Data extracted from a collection
------------------------------------------------

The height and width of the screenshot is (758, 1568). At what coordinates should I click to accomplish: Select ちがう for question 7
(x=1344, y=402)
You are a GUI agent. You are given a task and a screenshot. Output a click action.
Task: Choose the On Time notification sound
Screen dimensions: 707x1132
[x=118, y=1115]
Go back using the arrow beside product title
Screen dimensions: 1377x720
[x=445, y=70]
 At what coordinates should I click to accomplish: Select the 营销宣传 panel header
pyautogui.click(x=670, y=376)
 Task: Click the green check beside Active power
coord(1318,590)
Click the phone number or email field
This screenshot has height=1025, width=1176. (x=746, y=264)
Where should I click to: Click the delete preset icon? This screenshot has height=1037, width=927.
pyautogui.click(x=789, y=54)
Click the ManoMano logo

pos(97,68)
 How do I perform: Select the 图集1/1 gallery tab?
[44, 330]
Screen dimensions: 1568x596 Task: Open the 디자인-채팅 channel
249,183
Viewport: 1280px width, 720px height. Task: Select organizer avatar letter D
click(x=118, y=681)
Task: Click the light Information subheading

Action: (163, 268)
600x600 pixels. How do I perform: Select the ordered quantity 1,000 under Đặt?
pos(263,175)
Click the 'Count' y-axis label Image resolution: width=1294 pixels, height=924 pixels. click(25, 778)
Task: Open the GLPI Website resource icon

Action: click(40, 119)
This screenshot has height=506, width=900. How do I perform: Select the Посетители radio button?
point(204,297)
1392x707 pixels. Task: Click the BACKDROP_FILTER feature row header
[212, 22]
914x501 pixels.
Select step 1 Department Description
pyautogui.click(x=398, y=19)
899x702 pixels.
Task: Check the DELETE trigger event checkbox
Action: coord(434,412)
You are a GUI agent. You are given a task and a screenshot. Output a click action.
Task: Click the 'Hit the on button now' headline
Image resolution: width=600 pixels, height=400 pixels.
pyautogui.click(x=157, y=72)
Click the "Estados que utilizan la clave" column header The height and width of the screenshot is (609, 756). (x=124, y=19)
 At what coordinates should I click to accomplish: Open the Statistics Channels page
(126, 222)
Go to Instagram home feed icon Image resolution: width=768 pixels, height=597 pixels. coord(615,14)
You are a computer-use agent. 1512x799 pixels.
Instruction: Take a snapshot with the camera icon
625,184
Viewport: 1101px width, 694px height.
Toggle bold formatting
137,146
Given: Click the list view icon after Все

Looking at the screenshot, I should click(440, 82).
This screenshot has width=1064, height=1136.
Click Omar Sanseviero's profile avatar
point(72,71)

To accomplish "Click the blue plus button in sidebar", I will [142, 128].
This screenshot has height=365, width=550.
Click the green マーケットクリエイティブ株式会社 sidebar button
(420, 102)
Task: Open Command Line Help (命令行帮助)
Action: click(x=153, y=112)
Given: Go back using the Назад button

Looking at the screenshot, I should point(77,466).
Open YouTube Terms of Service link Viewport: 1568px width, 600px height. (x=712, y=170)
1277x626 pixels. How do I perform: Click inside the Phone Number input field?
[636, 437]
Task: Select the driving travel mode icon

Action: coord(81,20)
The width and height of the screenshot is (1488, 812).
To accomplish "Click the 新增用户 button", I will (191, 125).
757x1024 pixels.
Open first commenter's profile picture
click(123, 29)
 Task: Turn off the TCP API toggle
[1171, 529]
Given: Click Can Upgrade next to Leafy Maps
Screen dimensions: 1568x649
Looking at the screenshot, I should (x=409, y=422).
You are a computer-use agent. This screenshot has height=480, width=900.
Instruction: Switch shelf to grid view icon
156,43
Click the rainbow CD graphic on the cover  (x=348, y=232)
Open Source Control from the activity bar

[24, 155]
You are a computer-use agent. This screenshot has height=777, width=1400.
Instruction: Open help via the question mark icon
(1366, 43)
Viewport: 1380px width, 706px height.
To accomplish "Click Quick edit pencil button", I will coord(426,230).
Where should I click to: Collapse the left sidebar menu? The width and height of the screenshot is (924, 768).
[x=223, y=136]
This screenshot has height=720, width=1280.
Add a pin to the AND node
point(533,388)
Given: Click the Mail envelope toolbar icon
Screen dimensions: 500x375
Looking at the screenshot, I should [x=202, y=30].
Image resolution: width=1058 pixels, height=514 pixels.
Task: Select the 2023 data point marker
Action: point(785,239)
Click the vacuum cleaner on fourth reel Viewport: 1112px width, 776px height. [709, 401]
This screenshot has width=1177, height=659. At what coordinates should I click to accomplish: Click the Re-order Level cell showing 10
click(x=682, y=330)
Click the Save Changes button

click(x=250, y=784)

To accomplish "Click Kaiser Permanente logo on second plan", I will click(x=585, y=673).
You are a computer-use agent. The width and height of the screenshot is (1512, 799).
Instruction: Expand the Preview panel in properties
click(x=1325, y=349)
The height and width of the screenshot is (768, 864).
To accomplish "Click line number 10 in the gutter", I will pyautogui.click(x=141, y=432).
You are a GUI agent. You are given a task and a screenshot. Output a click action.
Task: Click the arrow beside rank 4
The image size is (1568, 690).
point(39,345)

------------------------------------------------

TASK ITEM
Nothing but an exact copy of the records belongs in the answer.

EXERCISE RESPONSE
The height and width of the screenshot is (758, 1568). At what coordinates should I click to accomplish: Select ちがう for question 7
(x=1344, y=402)
You are a GUI agent. You are given a task and a screenshot. Output a click action.
Task: Choose the On Time notification sound
Screen dimensions: 707x1132
[x=118, y=1115]
Go back using the arrow beside product title
Screen dimensions: 1377x720
[x=445, y=70]
 At what coordinates should I click to accomplish: Select the 营销宣传 panel header
pyautogui.click(x=670, y=376)
 Task: Click the green check beside Active power
coord(1318,590)
Click the phone number or email field
This screenshot has height=1025, width=1176. (x=746, y=264)
Where should I click to: Click the delete preset icon? This screenshot has height=1037, width=927.
pyautogui.click(x=789, y=54)
Click the ManoMano logo

pos(97,68)
 How do I perform: Select the 图集1/1 gallery tab?
[44, 330]
Screen dimensions: 1568x596 Task: Open the 디자인-채팅 channel
249,183
Viewport: 1280px width, 720px height. Task: Select organizer avatar letter D
click(x=118, y=681)
Task: Click the light Information subheading

Action: (163, 268)
600x600 pixels. How do I perform: Select the ordered quantity 1,000 under Đặt?
pos(263,175)
Click the 'Count' y-axis label Image resolution: width=1294 pixels, height=924 pixels. click(25, 778)
Task: Open the GLPI Website resource icon

Action: click(40, 119)
This screenshot has height=506, width=900. How do I perform: Select the Посетители radio button?
point(204,297)
1392x707 pixels. Task: Click the BACKDROP_FILTER feature row header
[212, 22]
914x501 pixels.
Select step 1 Department Description
pyautogui.click(x=398, y=19)
899x702 pixels.
Task: Check the DELETE trigger event checkbox
Action: coord(434,412)
You are a GUI agent. You are given a task and a screenshot. Output a click action.
Task: Click the 'Hit the on button now' headline
Image resolution: width=600 pixels, height=400 pixels.
pyautogui.click(x=157, y=72)
Click the "Estados que utilizan la clave" column header The height and width of the screenshot is (609, 756). (x=124, y=19)
 At what coordinates should I click to accomplish: Open the Statistics Channels page
(126, 222)
Go to Instagram home feed icon Image resolution: width=768 pixels, height=597 pixels. coord(615,14)
You are a computer-use agent. 1512x799 pixels.
Instruction: Take a snapshot with the camera icon
625,184
Viewport: 1101px width, 694px height.
Toggle bold formatting
137,146
Given: Click the list view icon after Все

Looking at the screenshot, I should click(440, 82).
This screenshot has width=1064, height=1136.
Click Omar Sanseviero's profile avatar
point(72,71)

To accomplish "Click the blue plus button in sidebar", I will [142, 128].
This screenshot has height=365, width=550.
Click the green マーケットクリエイティブ株式会社 sidebar button
(420, 102)
Task: Open Command Line Help (命令行帮助)
Action: click(x=153, y=112)
Given: Go back using the Назад button

Looking at the screenshot, I should point(77,466).
Open YouTube Terms of Service link Viewport: 1568px width, 600px height. (x=712, y=170)
1277x626 pixels. How do I perform: Click inside the Phone Number input field?
[636, 437]
Task: Select the driving travel mode icon

Action: coord(81,20)
The width and height of the screenshot is (1488, 812).
To accomplish "Click the 新增用户 button", I will (191, 125).
757x1024 pixels.
Open first commenter's profile picture
click(123, 29)
 Task: Turn off the TCP API toggle
[1171, 529]
Given: Click Can Upgrade next to Leafy Maps
Screen dimensions: 1568x649
Looking at the screenshot, I should (x=409, y=422).
You are a computer-use agent. This screenshot has height=480, width=900.
Instruction: Switch shelf to grid view icon
156,43
Click the rainbow CD graphic on the cover  (x=348, y=232)
Open Source Control from the activity bar

[24, 155]
You are a computer-use agent. This screenshot has height=777, width=1400.
Instruction: Open help via the question mark icon
(1366, 43)
Viewport: 1380px width, 706px height.
To accomplish "Click Quick edit pencil button", I will coord(426,230).
Where should I click to: Collapse the left sidebar menu? The width and height of the screenshot is (924, 768).
[x=223, y=136]
This screenshot has height=720, width=1280.
Add a pin to the AND node
point(533,388)
Given: Click the Mail envelope toolbar icon
Screen dimensions: 500x375
Looking at the screenshot, I should [x=202, y=30].
Image resolution: width=1058 pixels, height=514 pixels.
Task: Select the 2023 data point marker
Action: point(785,239)
Click the vacuum cleaner on fourth reel Viewport: 1112px width, 776px height. [709, 401]
This screenshot has width=1177, height=659. At what coordinates should I click to accomplish: Click the Re-order Level cell showing 10
click(x=682, y=330)
Click the Save Changes button

click(x=250, y=784)

To accomplish "Click Kaiser Permanente logo on second plan", I will click(x=585, y=673).
You are a computer-use agent. The width and height of the screenshot is (1512, 799).
Instruction: Expand the Preview panel in properties
click(x=1325, y=349)
The height and width of the screenshot is (768, 864).
To accomplish "Click line number 10 in the gutter", I will pyautogui.click(x=141, y=432).
You are a GUI agent. You are given a task and a screenshot. Output a click action.
Task: Click the arrow beside rank 4
The image size is (1568, 690).
point(39,345)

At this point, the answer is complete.